*I received this book from the publisher in exchange for an honest review.*
Title: Himself
Author: Jess Kidd
Publisher: Atria Books
Publication Date: March 21, 2017
ISBN: 9781501166099
Synopsis from Goodreads:
Blending strange kindnesses, casual violence and buried secrets: an unforgettable debut from a dark new voice in Irish fiction. When Mahony returns to Mulderrig, a speck of a place on Ireland’s west coast, he brings only a photograph of his long-lost mother and a determination to do battle with the village’s lies. His arrival causes cheeks to flush and arms to fold in disapproval. No one in the village – living or dead – will tell what happened to the teenage mother who abandoned him as a baby, despite Mahony’s certainty that more than one of them has answers. Between Mulderrig’s sly priest, its pitiless nurse and the caustic elderly actress throwing herself into her final village play, this beautiful and darkly comic debut novel creates an unforgettable world of mystery, bloody violence and buried secrets.
Himself is a darkly humorous novel, a murder mystery in a small Irish town filled with wacky characters, restless ghosts, and secrets of a lost childhood. In this debut novel, Kidd builds a fantastical town of mystery and darkness. Everyone knows everyone’s business and characters jump at the chance to involve themselves in the lives of others, whether out of a genuine caring desire or out of a nosey need to meddle in order keep the town’s sense of homeostasis–that is, to keep it’s secrets hidden.

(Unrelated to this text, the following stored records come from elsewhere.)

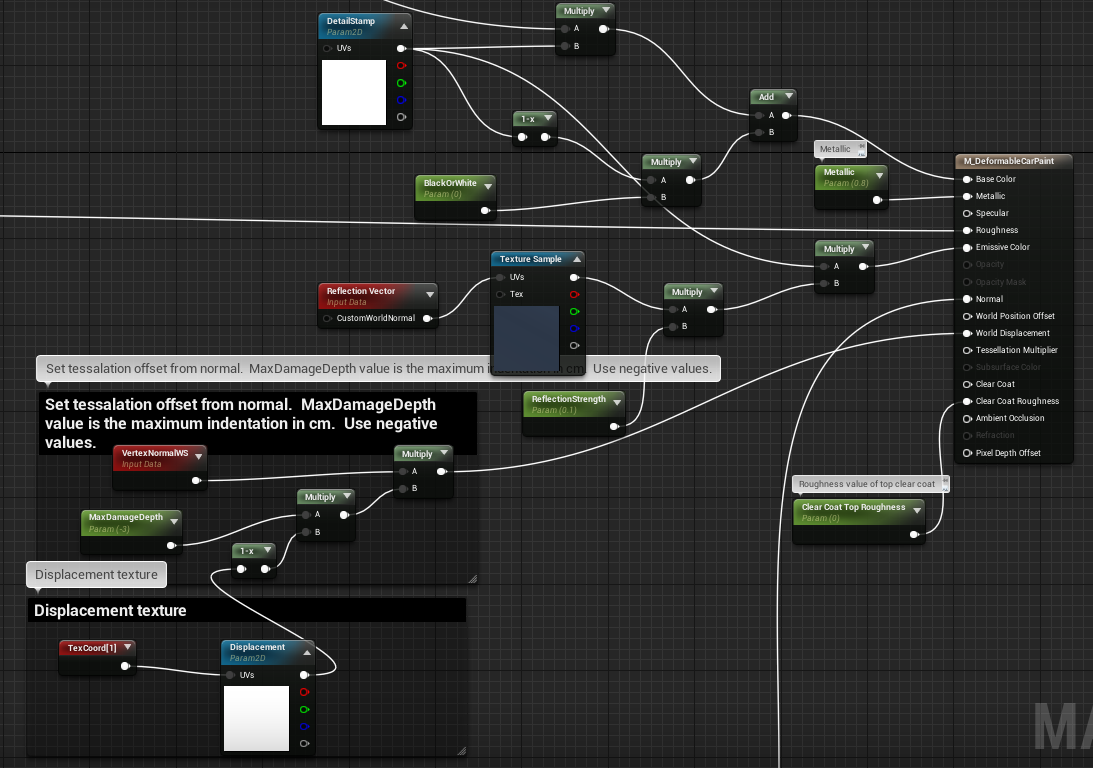Click the "Displacement texture" comment bubble

tap(96, 575)
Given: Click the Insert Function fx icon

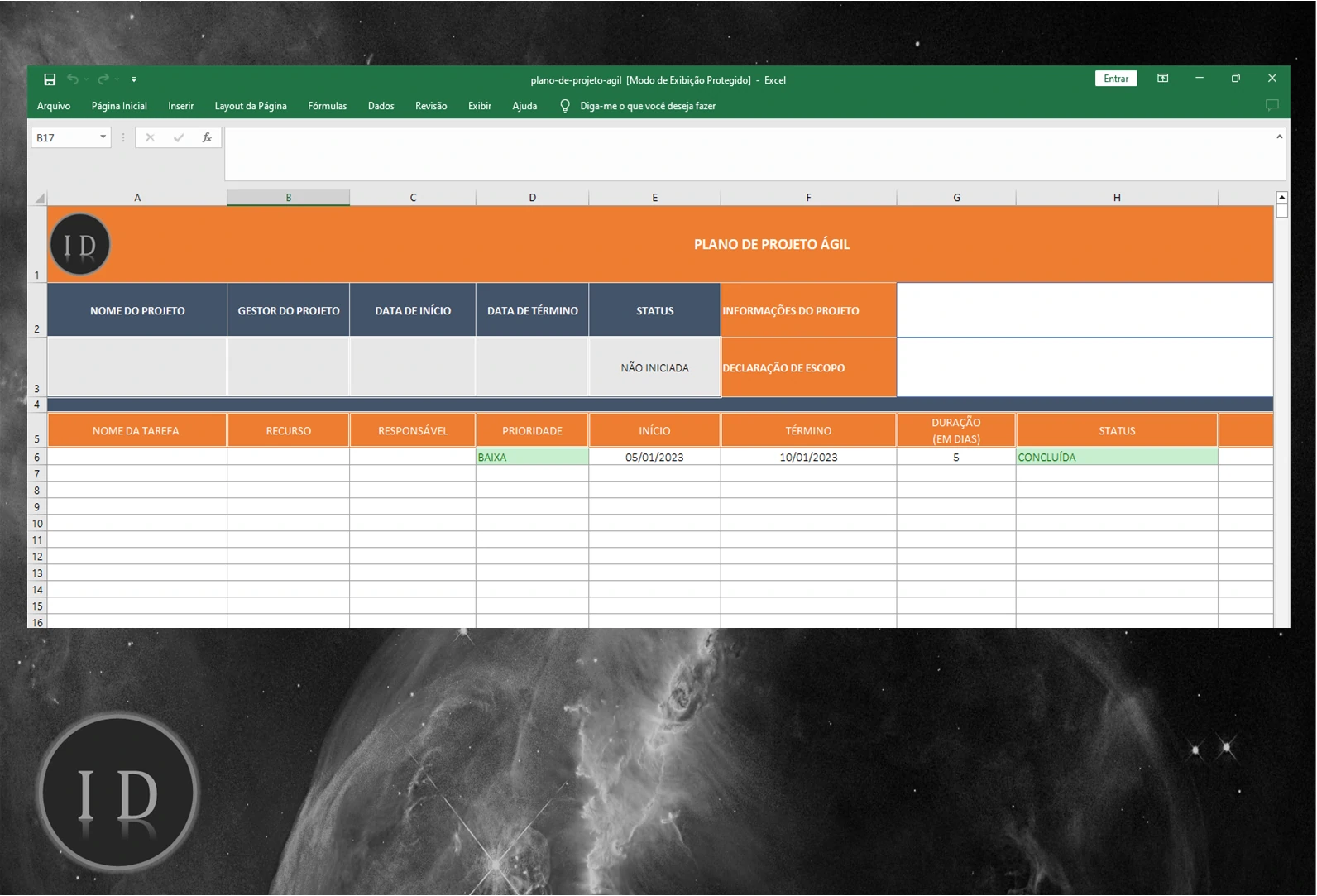Looking at the screenshot, I should pos(207,138).
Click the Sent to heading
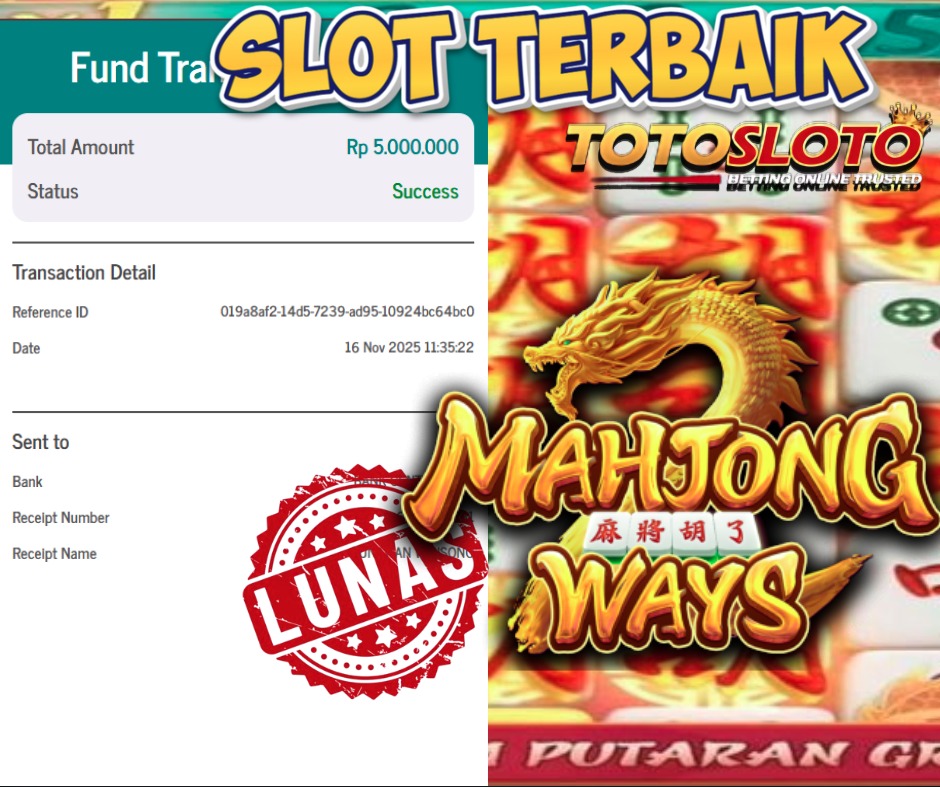This screenshot has height=787, width=940. click(x=41, y=442)
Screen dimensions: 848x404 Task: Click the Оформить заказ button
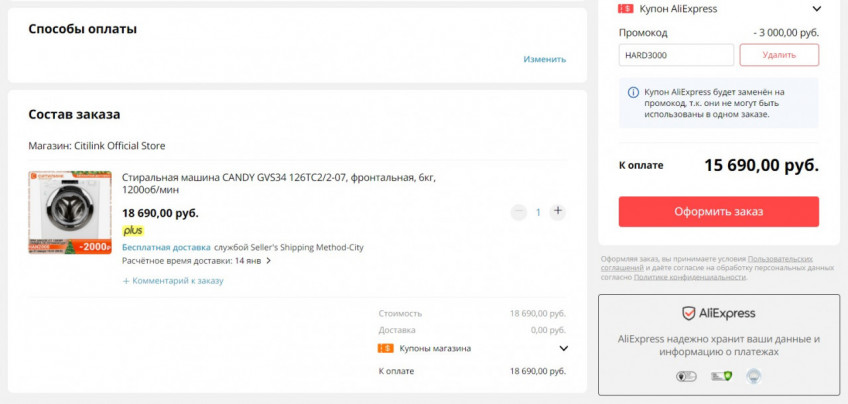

Mahony is an outside who can see the town’s ghosts and who is on the hunt to find out what happened to the mother he never knew. His adventure leads him to the ever humorous and incredibly prying Mrs. Cauley. They two make an unlikely pair. They are brought together by a shared ability to see the dead and a desire to see the town’s mystery solved. Mahoney is this irresistible bad boy type who’s got all the ladies in town wrapped around his finger with his good looks and Dublin charm. Mrs. Crawley has asserted herself as the town’s playwright. With her crazy wig which she only sometimes wears, and her need-to-know attitude, she’s positioned herself as the towns eccentric busybody. Although this story is a murder mystery, and there are many dark things afoot in this little town, these two provide comic relief, filling this tale with humour.
Kidd creates many well developed characters in the town, while some others are left undeveloped, but serve a small purpose to the overall story. Each character, however far along in the development stage, is unique and useful to the story as a whole. There are some more wiley characters that I would have liked to see fleshed out a bit more. Characters like Tadhg, Jack Brophy, Thomas Sweeney, and Annie Farelly, all play important rolls in the story and are essential to the plot, but we don’t get to know them quite in the same way that we get to know Mahony and Mrs. Cauley. I would have like to see more of them and their backstories to understand their actions and motives throughout.
As a whole, this book was very easy to read, the characters were likeable and relatable, the story was funny and intriguing, and the mystery was not easy to solve until the end. It’s a great whodunit kind of story and is overall, a very entertaining read.